近鉄グループホールディングスは、「近鉄グループ長期ビジョン 2035」「近鉄グループ中期経営計画 2028」の策定について発表した。中期経営計画において、「夢洲直通列車」「新型観光列車」「ビスタカー更新」など検討することも示された。

  • 近鉄特急で活躍するビスタカーの更新も検討

「近鉄グループ中期経営計画 2028」の中で、鉄道事業のおもな中期戦略として「安全輸送を大前提とした効率的な事業体制の強化」「沿線活性化と需要喚起の取組みによる収入の拡大」の2つを挙げる。「沿線活性化と需要喚起の取組みによる収入の拡大」について、名阪特急の増発など需要に応じたサービスを強化するとともに、式年遷宮や大阪IR開業に向けた需要取込み準備も行う。コンセプトやテーマ性の高い列車の導入も検討し、「夢洲直通列車」「新型観光列車」「ビスタカー更新」などで新たな魅力を発信。近鉄ファンの創出を図る。

このうち「夢洲直通列車」に関して、近鉄奈良線・けいはんな線が接続する生駒駅を介した直通列車の開発・運行を検討するという。「近鉄グループ長期ビジョン 2035」でも「大阪IR開業を見据え、夢洲と近鉄沿線(奈良大和路・伊勢志摩 等)への直通列車の開発・運行を検討」と説明。交通利便性を生かし、夢洲周辺ベイエリアから近鉄沿線への誘客拡大をめざす。
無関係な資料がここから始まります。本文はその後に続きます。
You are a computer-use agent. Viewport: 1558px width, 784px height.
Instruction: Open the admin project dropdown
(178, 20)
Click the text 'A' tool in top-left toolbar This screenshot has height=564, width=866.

  • 近鉄奈良線・けいはんな線を介した「夢洲直通列車」の開発・運行も検討

  • 近鉄の新型一般車両8A系。2025年度以降も新型一般車両の導入を進める

もうひとつの中期戦略である「安全輸送を大前提とした効率的な事業体制の強化」について、省エネ効果の高い新型一般車両を2025~2028年度に150両程度導入(予定)し、従来車比で使用電力量45%減、全体比で使用総電力量の年間3~4%減をめざすとのこと。各種設備の更新による省力化・省人化(2025~2028年度の投資額は60~80億円程度)、DX・ITによる業務効率化も行い、省人効果のある駅巡回対応やワンマン運転化を拡大するとともに、主要路線への導入も検討。さらなる収支改善に向けて、ダイヤ見直しによる運営コスト削減も行う。支線エリアにおいて、地域と連携したにぎわい創出の施策も推進する。